### What needs to be done
With pictures left out, copy exactly every line from the one containing "Click the Töölauale button" through the end of the material.

### Data excerpts
+-------+
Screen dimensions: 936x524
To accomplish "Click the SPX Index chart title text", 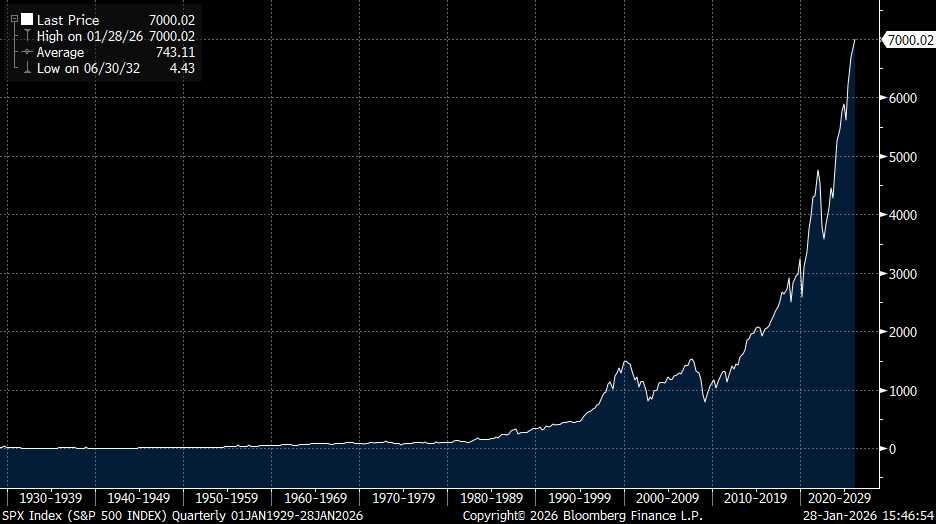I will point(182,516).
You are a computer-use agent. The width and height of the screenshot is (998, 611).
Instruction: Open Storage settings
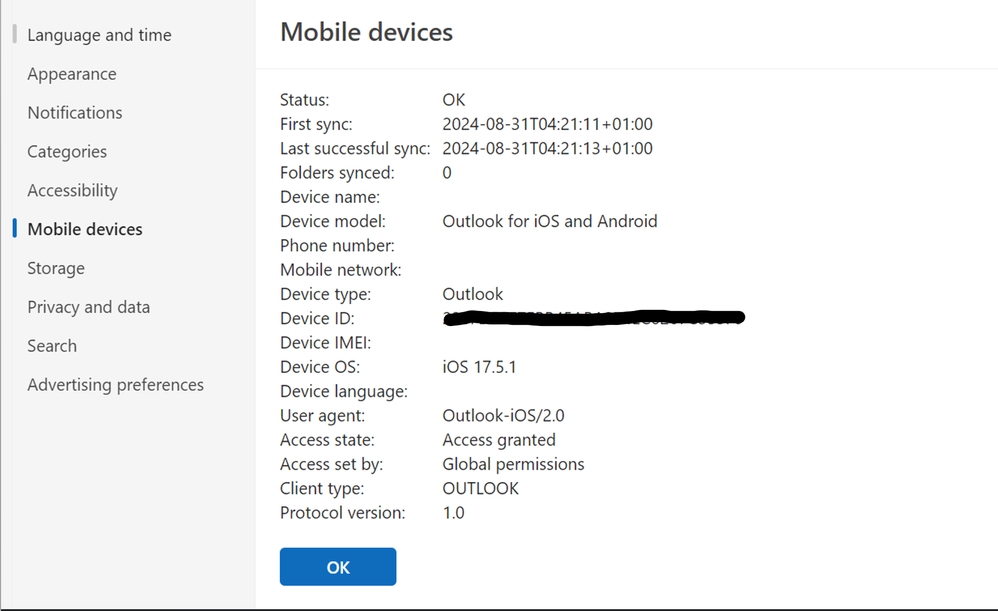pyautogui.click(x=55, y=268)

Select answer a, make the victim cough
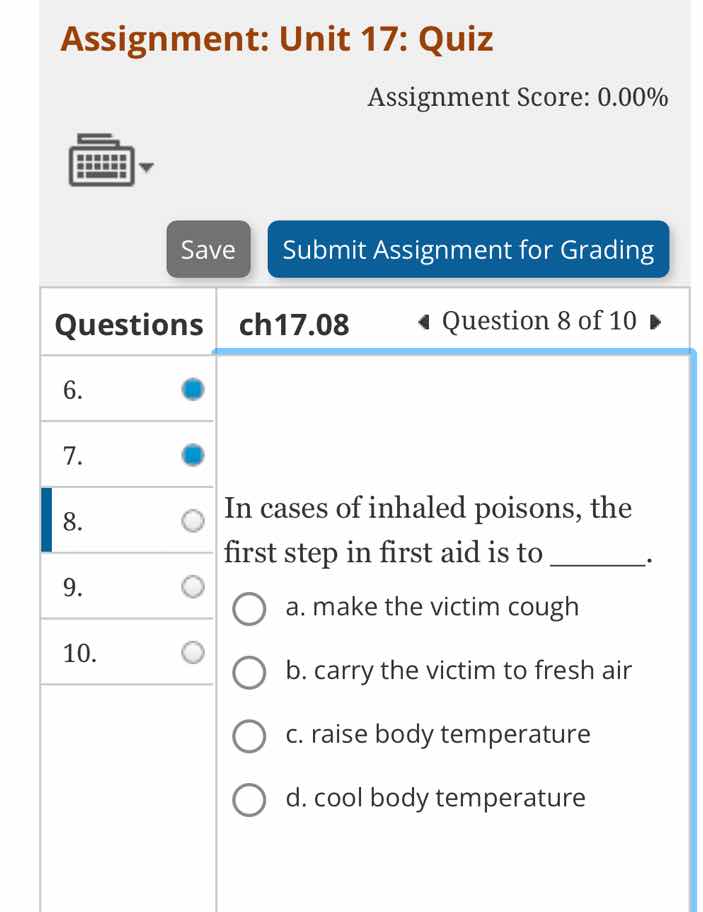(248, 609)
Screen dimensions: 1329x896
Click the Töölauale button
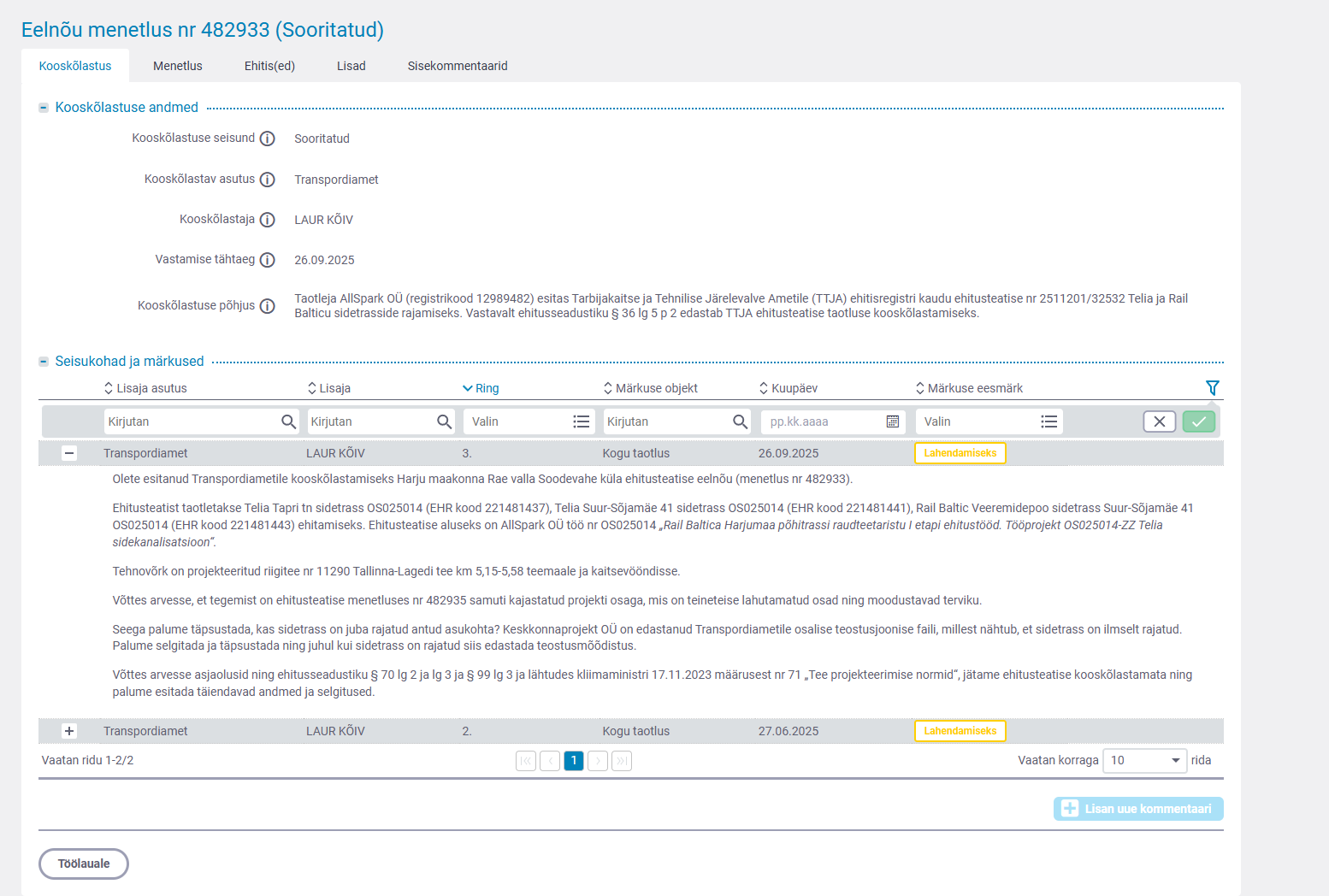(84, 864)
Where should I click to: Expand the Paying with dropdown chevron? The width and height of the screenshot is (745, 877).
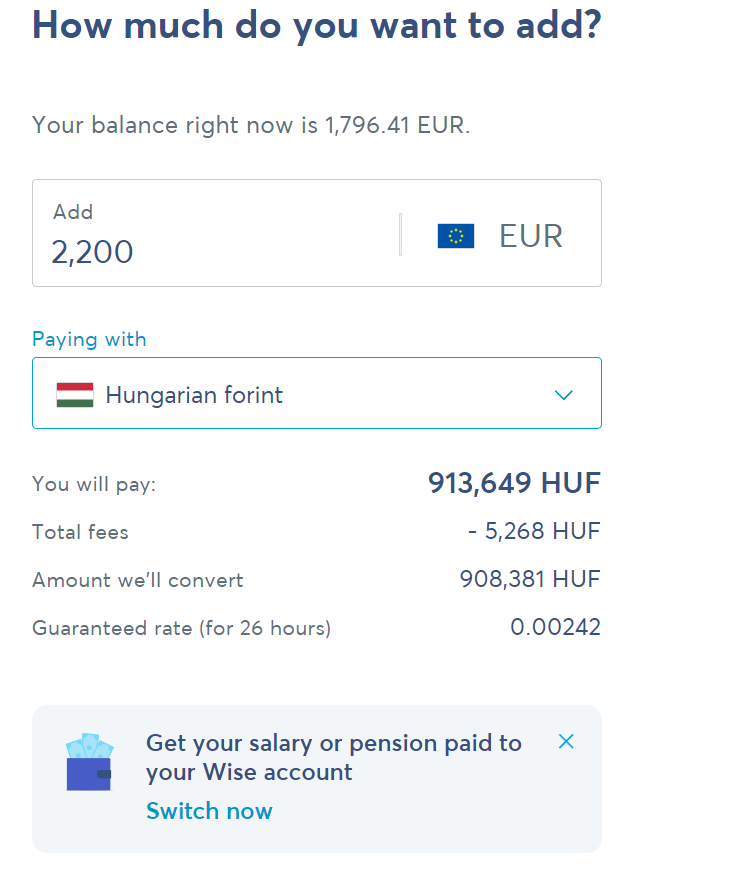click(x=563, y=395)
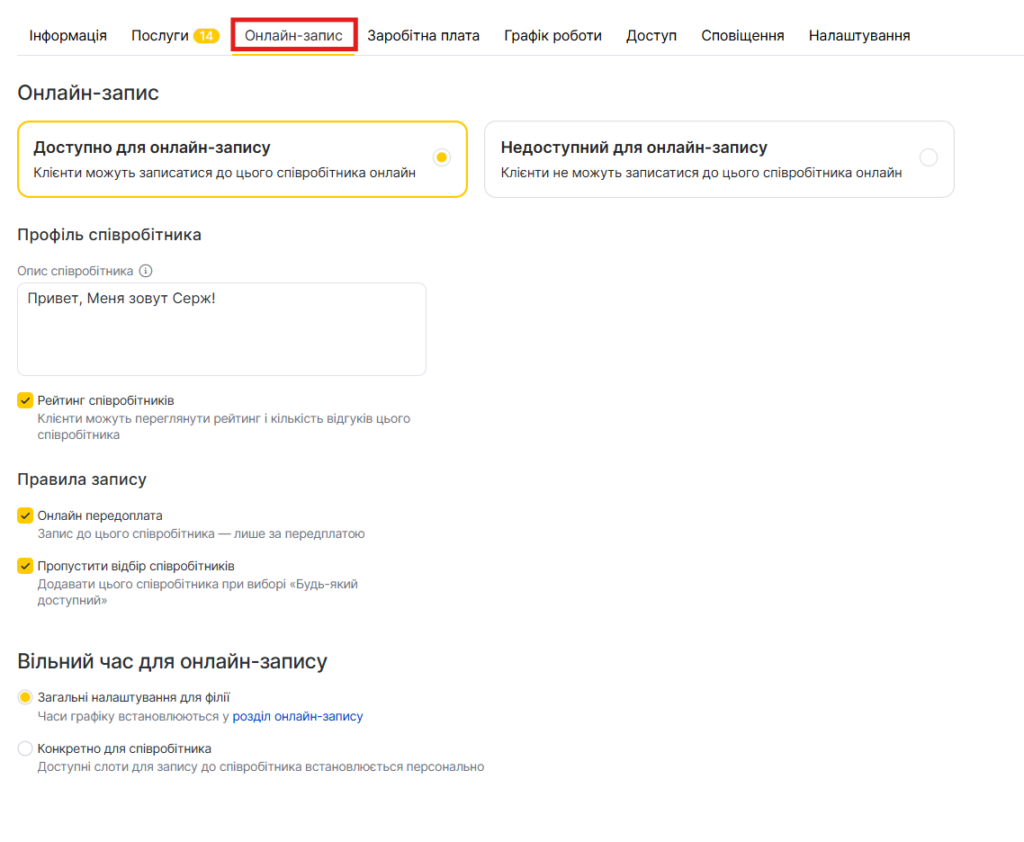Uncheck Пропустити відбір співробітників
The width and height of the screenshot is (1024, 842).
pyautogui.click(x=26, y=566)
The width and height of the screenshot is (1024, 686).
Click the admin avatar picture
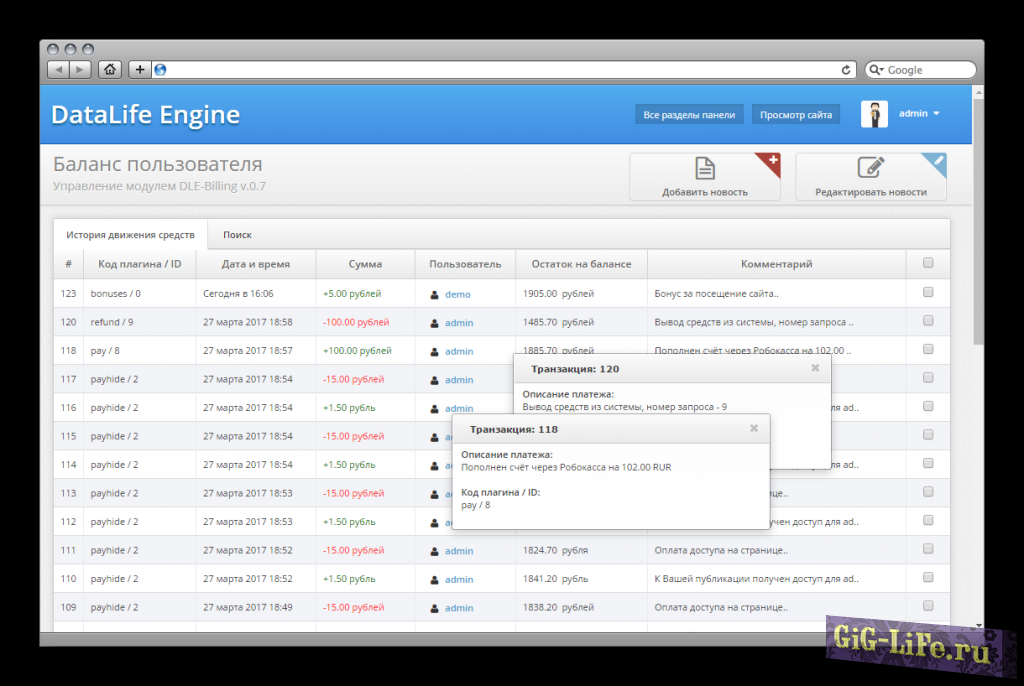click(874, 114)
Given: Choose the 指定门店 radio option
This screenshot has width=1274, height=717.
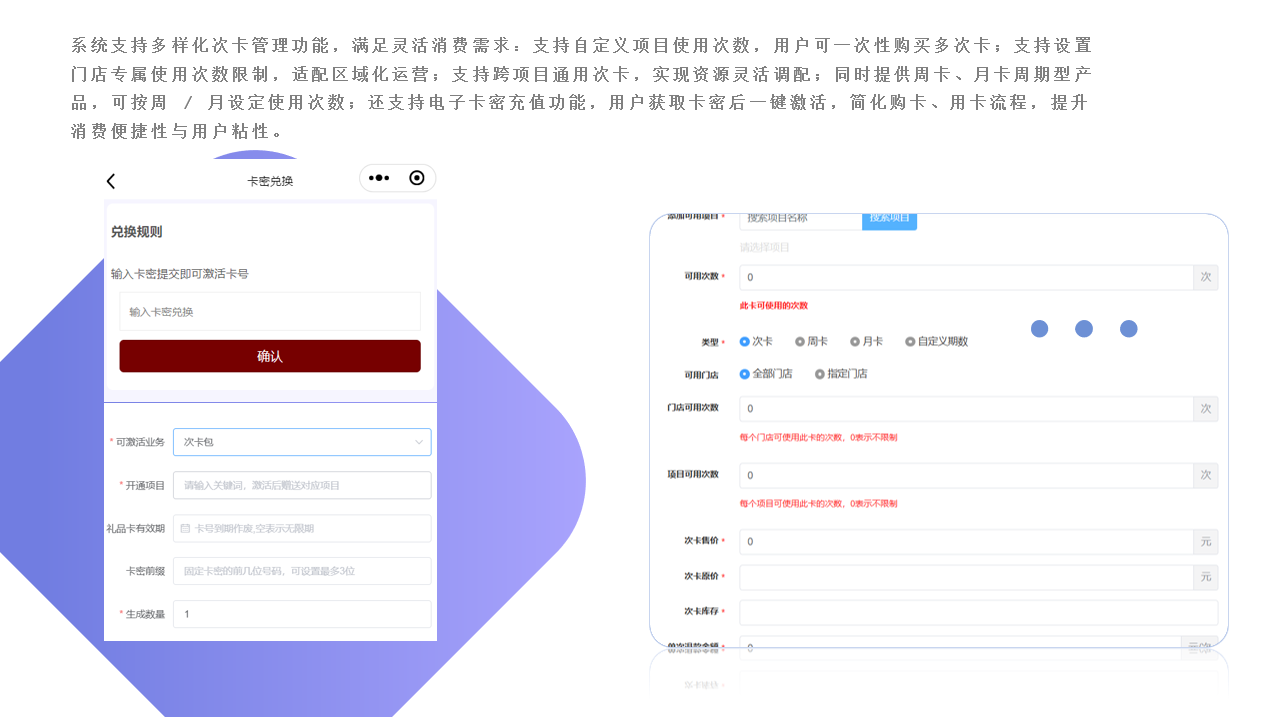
+-------+
### Result of this task
Click the Töölauale button
(84, 864)
Where should I click to: Expand the Paying with dropdown chevron? The width and height of the screenshot is (745, 877).
click(x=563, y=395)
Uncheck Пропустити відбір співробітників
The width and height of the screenshot is (1024, 842).
pyautogui.click(x=26, y=566)
The width and height of the screenshot is (1024, 686).
Click the admin avatar picture
click(874, 114)
Given: Choose the 指定门店 radio option
This screenshot has width=1274, height=717.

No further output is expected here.